I have just finished reading "The Price of Loyalty," Ron Suskind’s book on "the education" of Paul O’Neill, the first Secretary of the Treasury in the Bush Administration.
You remember that it created a brief stir earlier this year. Newspaper and magazine reports focused on O’Neill’s revelation that the White House was exploring war on Iraq even before 9/11 and his sense that George W. Bush was unresponsive, almost disengaged in meetings.
But there’s more. O’Neill describes an Administration where, in his view, ideology trumps the facts, particularly in economic policy. Where there are no systems set up for rational consideration of policy. No give-and-take discussion. And the Vice-President is brilliantly, quietly, in charge.
You may remember the White House response to O’Neill – ridicule. I get the sense he was a bit naïve, but given what the President and his men are trying to do to Richard Clarke, O’Neill’s impressions are worth reading.

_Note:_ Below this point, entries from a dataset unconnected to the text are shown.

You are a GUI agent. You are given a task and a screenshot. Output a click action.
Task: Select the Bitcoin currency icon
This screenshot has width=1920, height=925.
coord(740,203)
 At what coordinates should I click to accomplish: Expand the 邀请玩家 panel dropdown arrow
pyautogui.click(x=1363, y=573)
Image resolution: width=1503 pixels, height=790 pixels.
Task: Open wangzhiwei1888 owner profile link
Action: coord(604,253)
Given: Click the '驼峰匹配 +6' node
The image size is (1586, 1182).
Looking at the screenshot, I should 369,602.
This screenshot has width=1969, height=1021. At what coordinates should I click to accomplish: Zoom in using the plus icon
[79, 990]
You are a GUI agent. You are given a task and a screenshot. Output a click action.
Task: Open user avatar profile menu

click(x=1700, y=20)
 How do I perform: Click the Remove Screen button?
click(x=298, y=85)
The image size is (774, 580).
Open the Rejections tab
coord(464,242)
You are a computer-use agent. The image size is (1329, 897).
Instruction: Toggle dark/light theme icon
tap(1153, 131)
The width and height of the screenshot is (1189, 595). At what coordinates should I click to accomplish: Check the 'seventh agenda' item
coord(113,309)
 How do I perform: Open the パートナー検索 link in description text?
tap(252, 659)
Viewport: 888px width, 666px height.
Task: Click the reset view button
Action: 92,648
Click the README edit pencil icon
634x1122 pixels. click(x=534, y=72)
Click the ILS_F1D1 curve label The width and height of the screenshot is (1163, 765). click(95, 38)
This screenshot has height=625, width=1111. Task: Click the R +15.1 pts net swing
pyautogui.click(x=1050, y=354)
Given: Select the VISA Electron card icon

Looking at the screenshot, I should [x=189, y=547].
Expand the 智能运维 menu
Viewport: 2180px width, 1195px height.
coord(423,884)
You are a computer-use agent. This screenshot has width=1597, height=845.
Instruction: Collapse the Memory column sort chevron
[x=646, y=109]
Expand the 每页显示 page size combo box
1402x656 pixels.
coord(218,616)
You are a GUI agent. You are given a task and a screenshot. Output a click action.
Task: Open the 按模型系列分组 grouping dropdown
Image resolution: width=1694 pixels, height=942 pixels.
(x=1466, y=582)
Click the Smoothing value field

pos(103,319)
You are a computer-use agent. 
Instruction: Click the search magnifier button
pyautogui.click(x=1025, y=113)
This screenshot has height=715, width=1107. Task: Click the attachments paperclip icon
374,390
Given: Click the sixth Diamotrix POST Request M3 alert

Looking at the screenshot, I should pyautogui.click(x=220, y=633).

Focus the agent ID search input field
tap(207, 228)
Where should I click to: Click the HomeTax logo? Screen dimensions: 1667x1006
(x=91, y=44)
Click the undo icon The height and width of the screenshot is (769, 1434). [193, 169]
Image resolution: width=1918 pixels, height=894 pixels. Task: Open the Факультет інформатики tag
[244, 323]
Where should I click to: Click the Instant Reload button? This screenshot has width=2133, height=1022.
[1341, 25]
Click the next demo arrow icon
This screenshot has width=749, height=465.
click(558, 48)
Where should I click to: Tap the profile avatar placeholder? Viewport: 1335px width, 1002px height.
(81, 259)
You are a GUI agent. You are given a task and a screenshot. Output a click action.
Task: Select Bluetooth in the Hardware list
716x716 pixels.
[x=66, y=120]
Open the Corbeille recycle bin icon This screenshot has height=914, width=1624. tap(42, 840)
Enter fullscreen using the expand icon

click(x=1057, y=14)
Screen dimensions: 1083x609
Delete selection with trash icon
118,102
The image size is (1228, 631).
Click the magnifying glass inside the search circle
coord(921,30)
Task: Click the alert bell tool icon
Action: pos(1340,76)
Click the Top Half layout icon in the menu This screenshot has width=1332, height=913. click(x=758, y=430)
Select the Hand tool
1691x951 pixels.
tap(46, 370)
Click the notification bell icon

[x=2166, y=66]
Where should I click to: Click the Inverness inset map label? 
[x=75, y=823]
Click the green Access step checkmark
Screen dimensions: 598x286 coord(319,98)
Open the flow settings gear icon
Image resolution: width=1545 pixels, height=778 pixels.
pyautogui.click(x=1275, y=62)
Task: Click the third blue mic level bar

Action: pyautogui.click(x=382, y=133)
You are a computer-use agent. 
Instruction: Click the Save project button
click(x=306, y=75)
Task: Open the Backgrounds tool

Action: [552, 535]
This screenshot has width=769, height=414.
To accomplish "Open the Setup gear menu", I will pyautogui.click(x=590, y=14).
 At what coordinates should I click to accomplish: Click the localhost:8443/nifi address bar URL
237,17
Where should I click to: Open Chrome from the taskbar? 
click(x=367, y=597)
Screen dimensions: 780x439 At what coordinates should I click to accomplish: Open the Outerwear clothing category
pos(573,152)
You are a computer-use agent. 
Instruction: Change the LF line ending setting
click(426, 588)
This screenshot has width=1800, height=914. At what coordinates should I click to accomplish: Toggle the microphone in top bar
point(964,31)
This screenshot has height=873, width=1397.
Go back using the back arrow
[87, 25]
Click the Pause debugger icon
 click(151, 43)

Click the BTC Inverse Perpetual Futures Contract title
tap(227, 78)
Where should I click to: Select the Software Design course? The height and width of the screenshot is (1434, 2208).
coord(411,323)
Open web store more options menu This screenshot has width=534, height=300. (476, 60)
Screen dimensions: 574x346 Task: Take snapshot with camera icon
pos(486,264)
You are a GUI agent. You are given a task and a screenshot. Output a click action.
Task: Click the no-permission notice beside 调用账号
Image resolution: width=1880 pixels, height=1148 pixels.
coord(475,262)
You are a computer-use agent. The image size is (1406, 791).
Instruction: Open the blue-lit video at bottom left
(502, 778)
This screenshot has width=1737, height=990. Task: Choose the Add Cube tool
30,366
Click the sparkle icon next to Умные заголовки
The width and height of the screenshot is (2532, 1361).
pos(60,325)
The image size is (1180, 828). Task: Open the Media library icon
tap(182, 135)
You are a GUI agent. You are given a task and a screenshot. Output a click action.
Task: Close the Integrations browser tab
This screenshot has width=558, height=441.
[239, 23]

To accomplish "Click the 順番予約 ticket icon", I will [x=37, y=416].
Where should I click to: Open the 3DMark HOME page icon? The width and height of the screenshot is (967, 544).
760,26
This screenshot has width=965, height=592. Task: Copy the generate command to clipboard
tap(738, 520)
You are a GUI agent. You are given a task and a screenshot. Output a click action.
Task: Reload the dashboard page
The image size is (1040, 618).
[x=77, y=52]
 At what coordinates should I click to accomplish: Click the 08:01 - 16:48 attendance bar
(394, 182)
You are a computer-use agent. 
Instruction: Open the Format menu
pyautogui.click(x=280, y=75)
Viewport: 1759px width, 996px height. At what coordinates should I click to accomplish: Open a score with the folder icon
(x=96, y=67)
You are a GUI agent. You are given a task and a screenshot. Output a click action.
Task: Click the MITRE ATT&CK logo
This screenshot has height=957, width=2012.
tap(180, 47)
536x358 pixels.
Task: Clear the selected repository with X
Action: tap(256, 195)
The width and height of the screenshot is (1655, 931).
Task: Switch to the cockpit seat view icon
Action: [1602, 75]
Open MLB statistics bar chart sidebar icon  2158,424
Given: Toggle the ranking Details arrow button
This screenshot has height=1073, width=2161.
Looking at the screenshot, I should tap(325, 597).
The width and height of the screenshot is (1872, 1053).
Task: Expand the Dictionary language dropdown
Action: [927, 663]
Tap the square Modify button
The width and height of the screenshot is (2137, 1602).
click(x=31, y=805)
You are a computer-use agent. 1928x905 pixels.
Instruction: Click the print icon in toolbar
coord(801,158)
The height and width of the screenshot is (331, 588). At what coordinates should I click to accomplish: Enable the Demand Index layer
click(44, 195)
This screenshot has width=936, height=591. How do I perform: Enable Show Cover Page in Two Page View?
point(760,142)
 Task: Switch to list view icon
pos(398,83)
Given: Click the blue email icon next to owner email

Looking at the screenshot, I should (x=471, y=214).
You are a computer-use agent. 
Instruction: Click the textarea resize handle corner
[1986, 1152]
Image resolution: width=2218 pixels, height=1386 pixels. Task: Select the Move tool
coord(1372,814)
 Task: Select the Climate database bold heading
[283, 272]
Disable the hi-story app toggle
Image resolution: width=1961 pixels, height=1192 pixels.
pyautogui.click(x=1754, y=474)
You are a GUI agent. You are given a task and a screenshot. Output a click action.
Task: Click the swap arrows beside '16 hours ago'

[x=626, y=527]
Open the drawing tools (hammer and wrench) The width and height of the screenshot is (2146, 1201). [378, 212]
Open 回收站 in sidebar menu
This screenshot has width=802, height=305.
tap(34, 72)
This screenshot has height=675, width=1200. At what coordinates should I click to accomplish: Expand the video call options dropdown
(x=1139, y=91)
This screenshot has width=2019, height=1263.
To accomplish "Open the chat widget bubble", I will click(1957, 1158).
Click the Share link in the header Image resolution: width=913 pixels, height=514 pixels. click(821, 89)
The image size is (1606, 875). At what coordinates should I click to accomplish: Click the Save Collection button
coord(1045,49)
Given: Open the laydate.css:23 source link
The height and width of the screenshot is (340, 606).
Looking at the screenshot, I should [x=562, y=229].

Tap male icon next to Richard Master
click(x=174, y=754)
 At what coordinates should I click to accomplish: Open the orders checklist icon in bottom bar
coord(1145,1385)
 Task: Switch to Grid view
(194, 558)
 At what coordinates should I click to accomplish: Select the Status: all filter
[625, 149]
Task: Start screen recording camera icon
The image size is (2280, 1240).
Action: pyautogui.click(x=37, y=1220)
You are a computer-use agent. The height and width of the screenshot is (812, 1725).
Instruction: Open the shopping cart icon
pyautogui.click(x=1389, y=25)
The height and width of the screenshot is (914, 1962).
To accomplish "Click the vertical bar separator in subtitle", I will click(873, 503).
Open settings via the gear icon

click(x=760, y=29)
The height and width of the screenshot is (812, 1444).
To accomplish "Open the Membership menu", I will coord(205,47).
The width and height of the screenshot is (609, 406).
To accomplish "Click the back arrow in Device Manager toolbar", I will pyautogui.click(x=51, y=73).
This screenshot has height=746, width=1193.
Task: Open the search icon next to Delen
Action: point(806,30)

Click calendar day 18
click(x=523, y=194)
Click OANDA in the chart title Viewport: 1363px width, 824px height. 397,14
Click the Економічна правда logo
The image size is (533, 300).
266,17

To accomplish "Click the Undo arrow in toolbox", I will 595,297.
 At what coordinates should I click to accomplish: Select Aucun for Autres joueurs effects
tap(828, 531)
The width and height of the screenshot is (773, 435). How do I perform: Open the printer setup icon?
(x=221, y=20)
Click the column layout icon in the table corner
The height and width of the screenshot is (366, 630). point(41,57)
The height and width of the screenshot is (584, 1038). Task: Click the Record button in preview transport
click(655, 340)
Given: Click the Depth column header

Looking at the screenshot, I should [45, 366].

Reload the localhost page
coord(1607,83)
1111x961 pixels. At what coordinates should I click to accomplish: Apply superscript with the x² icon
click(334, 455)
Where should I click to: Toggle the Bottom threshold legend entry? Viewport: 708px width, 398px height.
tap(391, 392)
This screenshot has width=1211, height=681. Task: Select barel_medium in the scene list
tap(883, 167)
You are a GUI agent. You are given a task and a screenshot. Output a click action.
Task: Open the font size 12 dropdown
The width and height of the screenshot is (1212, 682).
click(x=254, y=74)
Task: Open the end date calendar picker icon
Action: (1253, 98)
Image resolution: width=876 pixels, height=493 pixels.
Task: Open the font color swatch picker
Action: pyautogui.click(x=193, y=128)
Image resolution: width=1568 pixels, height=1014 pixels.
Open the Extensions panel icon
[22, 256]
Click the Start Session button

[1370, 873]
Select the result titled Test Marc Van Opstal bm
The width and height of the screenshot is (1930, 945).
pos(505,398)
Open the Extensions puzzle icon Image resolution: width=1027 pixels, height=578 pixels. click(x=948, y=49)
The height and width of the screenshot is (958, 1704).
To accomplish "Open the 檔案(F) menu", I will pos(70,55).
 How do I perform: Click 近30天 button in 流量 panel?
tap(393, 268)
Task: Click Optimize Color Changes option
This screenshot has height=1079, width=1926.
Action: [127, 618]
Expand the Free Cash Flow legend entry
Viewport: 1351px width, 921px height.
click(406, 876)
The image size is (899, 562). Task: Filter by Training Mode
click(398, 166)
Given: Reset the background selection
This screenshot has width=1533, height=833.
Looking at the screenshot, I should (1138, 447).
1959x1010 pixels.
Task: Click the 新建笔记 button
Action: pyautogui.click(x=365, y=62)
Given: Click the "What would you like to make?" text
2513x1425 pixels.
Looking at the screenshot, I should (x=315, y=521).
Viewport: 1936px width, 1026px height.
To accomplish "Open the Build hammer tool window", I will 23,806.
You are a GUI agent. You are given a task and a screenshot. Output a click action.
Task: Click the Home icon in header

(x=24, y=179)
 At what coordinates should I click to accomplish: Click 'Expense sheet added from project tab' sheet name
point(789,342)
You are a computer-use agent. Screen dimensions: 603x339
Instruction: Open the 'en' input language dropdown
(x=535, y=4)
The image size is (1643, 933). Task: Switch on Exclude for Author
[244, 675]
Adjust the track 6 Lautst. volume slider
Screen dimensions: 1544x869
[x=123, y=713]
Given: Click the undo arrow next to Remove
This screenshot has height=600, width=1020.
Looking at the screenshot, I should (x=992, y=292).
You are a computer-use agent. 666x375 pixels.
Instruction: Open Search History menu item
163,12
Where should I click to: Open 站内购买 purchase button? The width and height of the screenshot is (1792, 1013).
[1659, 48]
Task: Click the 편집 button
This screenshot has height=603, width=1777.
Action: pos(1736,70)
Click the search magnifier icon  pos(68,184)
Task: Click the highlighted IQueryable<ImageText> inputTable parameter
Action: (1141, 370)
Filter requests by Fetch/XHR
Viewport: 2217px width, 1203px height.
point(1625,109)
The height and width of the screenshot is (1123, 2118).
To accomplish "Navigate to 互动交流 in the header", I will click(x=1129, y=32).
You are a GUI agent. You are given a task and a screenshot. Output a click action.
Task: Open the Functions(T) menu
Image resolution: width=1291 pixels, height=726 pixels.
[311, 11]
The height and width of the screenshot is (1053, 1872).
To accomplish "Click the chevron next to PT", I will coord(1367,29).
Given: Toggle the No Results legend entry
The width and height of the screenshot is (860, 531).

Incidentally, there are a few pages on Saudi Arabia. In the aftermath of 9/11, O’Neill’s operatives set about tracing the financial backers of terrorism. There were a few successes, but their efforts to penetrate the Saudi Arabian connection ran into a stone wall.
In mid-November, 2001, O’Neill hobnobbed with representatives of "virtually the entire American power structure…" at a party at Prince Bandar’s estate. He remembers the Saudi emissary saying his nation was "doing everything possible to help America in these trying times."